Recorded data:

------------------------

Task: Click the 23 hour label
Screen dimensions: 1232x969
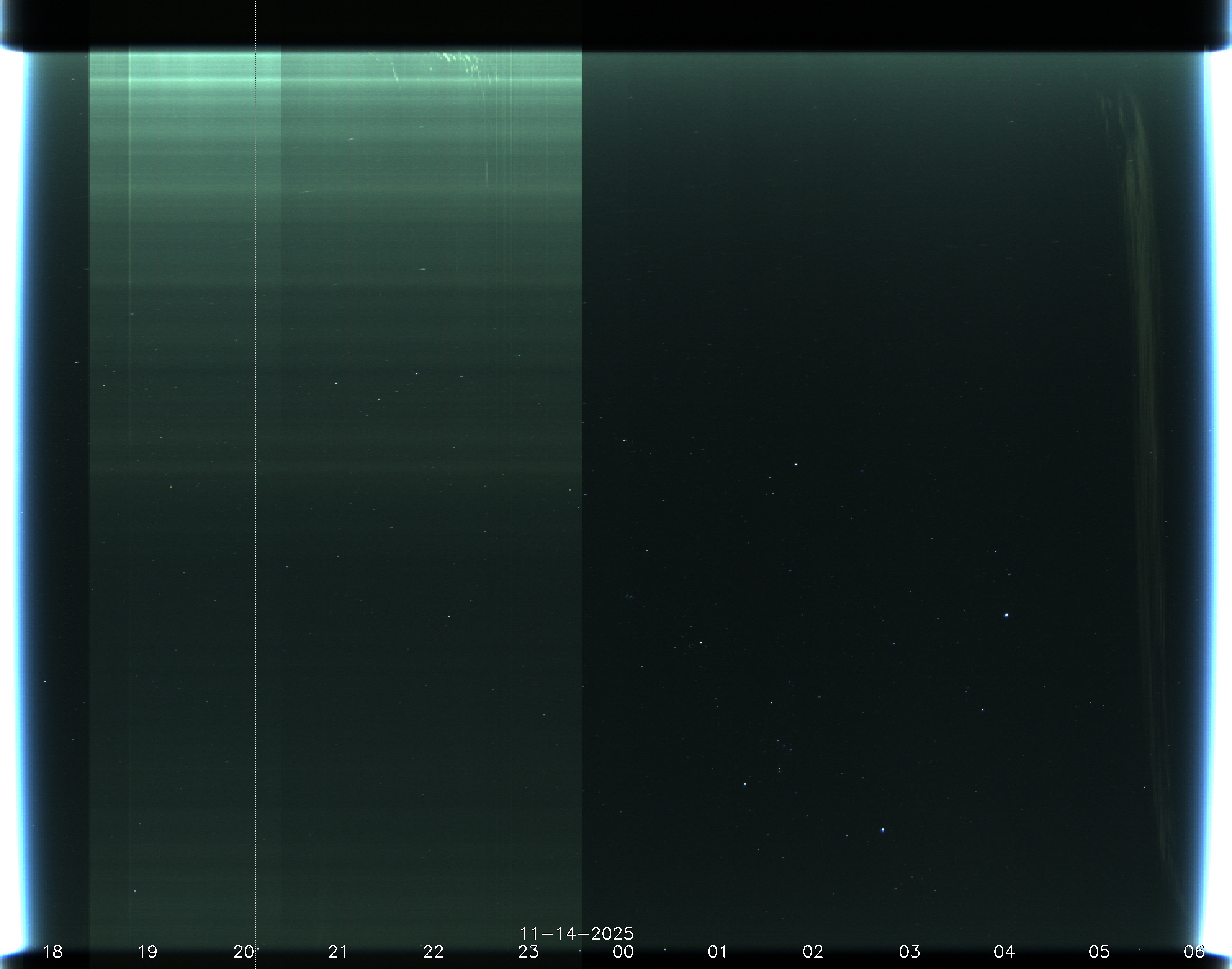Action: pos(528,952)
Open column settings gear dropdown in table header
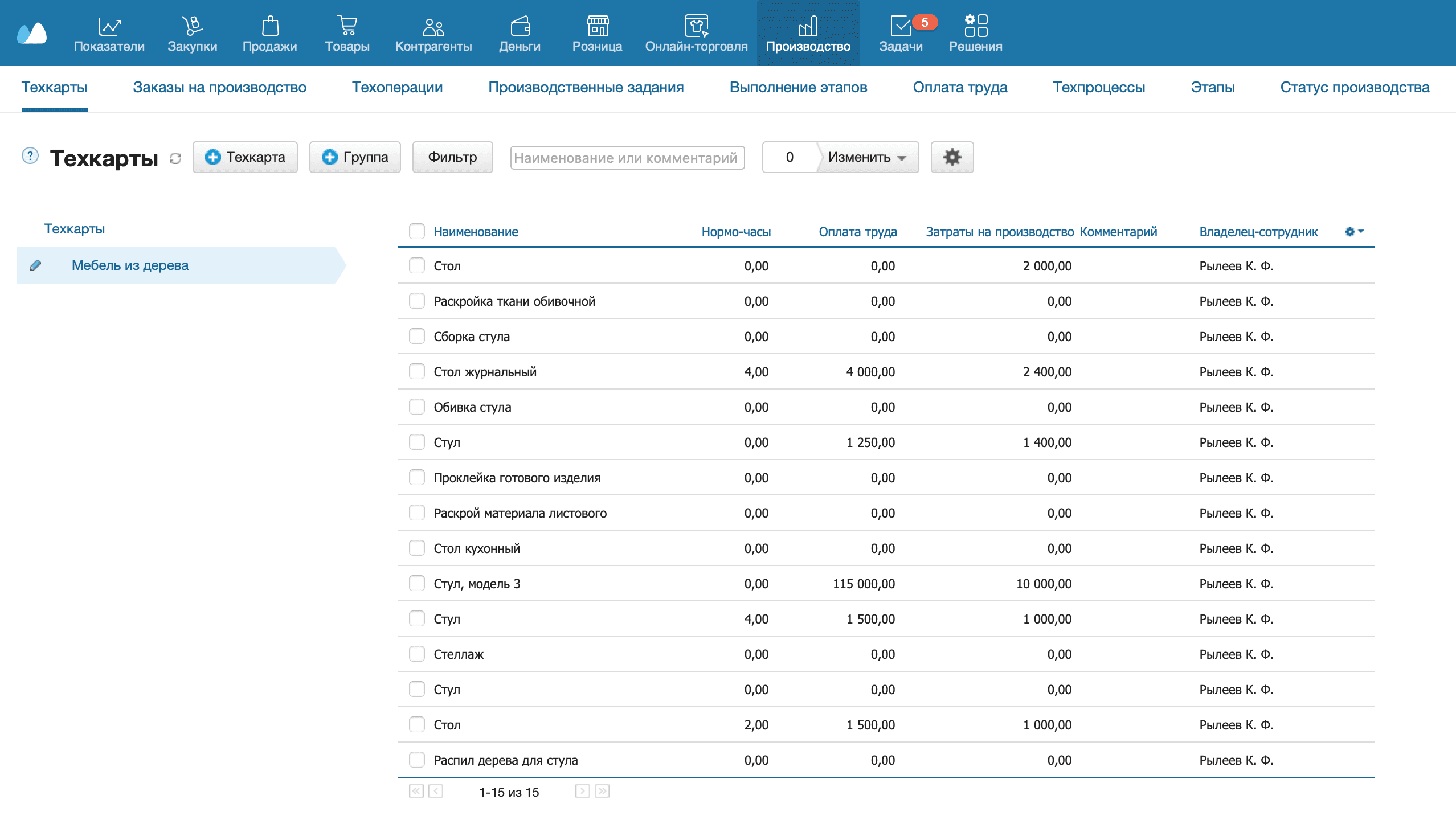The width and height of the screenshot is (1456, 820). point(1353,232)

------------------------

Your goal: Beginning with the line that contains "Screen dimensions: 1232x969" and ending with the last line of the data above, output those lines exactly and nothing more, without any pictures.

Answer box:
Screen dimensions: 1232x969
Action: pos(528,952)
Open column settings gear dropdown in table header
The width and height of the screenshot is (1456, 820). point(1353,232)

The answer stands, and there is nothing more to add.